La publication récente des conclusions des travaux de chercheurs en médecine à l’Université de Wuhan l’illustre parfaitement : en constituant en à peine un mois un jeu de données d’images tomographiques de pneumonies, causées par le Covid-19 d’une part et provenant de pneumonies connues et plus classiques d’autre part, l’équipe a pu construire, grâce à l’IA, un outil d’aide à la décision qui permet aux praticiens d’établir un diagnostic médical avec un gain de temps estimé à 65 %.
Modèles «convolutionnels». L’imagerie médicale et plus généralement la vision assistée par ordinateur comptent parmi les applications les plus robustes de l’intelligence artificielle. Les outils utilisés aujourd’hui fonctionnent en mimant la structure du cortex visuel humain (soit 5 milliards de neurones qui se répartissent en couches successives). Ils ne sont pas nouveaux : le Français Yann LeCun fut, dès les années 1990, un pionnier de cette technique qui s’est diffusée plus largement depuis 2012, grâce à l’utilisation de circuits intégrés modernes. Ces modèles, dits « convolutionnels », sont constitués en couches neuronales qui transmettent successivement l’information en tenant compte de dépendances spatiales dans l’image. Cette méthode permet de détecter des motifs utiles pour la tâche à effectuer.
Cette technique est au cœur du système d’IA conçu à Wuhan pour identifier les pneumonies virales de Covid-19 à partir de plus de 46 000 images tomographiques – collectées en un temps record, reconstituées en mesurant l’absorption des rayons X par les tissus biologiques de 106 patients. Ces couches d’informations ont été assemblées dans une architecture spécialisée dans la segmentation d’images et capable de détecter les traces d’infection pulmonaire, parfois très légères au stade précoce de l’infection (des dixièmes de millimètres).

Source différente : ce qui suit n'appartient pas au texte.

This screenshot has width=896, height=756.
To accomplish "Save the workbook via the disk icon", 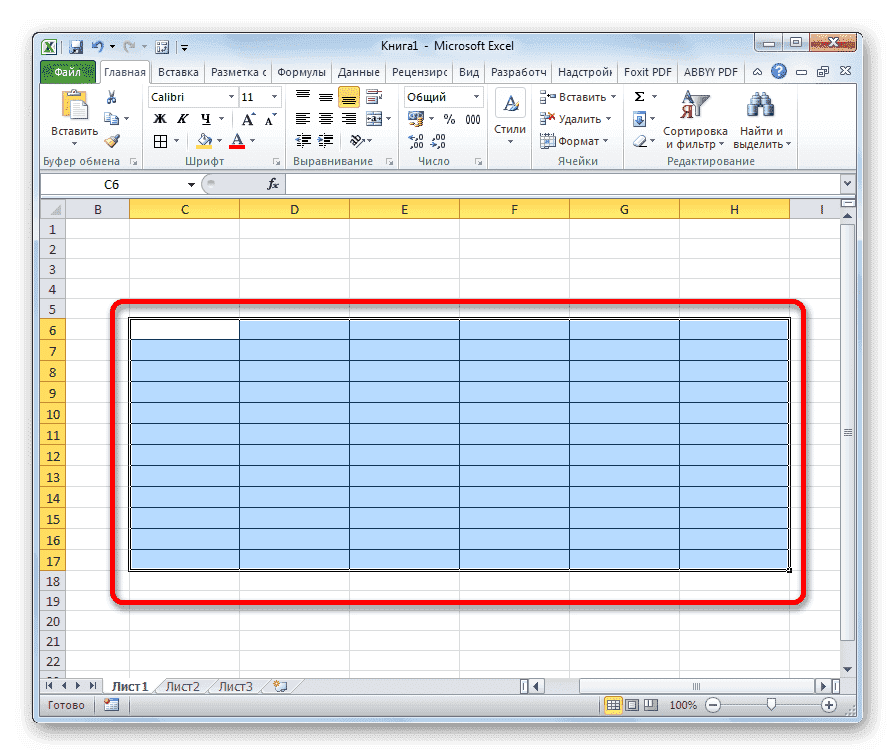I will (x=74, y=46).
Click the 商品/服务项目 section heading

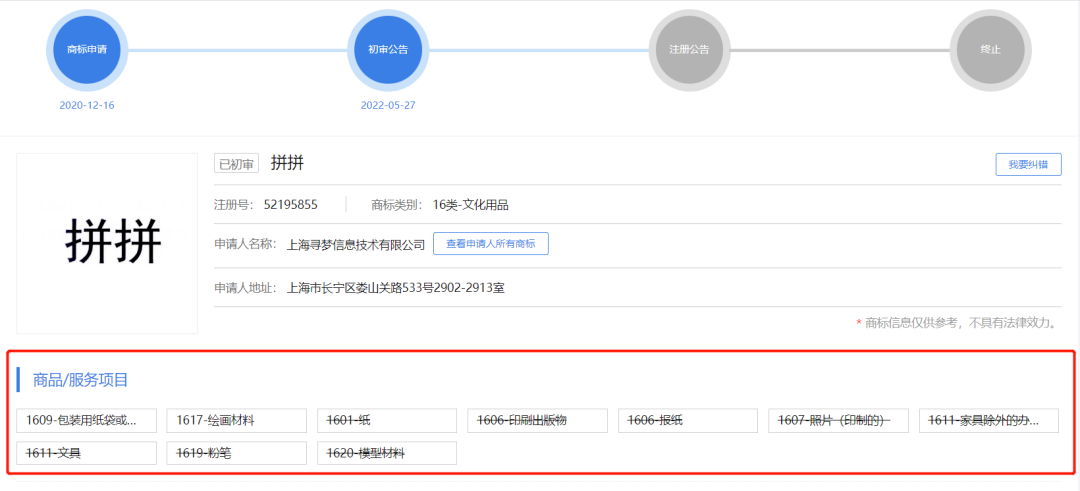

Les phases d’évaluation ont permis de conclure que l’algorithme fournit une précision comparable à celle des radiologues, sans pour autant s’y substituer : il est utilisé comme outil d’aide à la décision, qui permet de réduire à 40 secondes le temps nécessaire au diagnostic (contre 116 par les meilleurs médecins).

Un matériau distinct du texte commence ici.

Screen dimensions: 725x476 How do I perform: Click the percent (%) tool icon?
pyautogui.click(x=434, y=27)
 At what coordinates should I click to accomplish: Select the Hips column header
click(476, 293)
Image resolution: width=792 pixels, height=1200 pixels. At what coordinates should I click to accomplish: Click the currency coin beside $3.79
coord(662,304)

. Cet outil, qui augmente le savoir humain, a donc permis un gain de temps substantiel dans la pratique médicale. C’est essentiel, car la détection précoce de l’infection permet un isolement rapide du patient, alors que l’attente prolongée augmente les risques de surinfection. C’est aussi une espérance de meilleure lutte contre l’épidémie : dans la province chinoise de Hubei, mi-février, plus de 77 000 cas étaient sous observation médicale, dont la plupart nécessitaient un examen radiologique approfondi… alors que moins de 4 500 radiologues exercent dans cette région. La technologie rayonnera au demeurant au-delà : le partage d’une plateforme en libre accès dans le cloud permet aux autres hôpitaux et professionnels de santé de l’utiliser – et aussi de l’auditer.
En médecine, et particulièrement en imagerie médicale, l’utilisation d’algorithmes a une longue histoire. Dans son livre récent – et à succès –, Aurélie Jean explique comment elle les a mobilisés pour de la recherche en biomécanique, dans le but d’évaluer les risques de traumatismes cérébraux lors de chocs. Ces exemples comme les travaux des médecins de Wuhan montrent que, particulièrement dans des moments de crise intense, la recherche académique est un outil puissant de progrès et un éclairage précieux pour augmenter efficacement les décisions humaines, des praticiens aux dirigeants.
* Victor Storchan est spécialiste de machine learning, ancien élève de Stanford. Erwan Le Noan est associé du cabinet Altermind.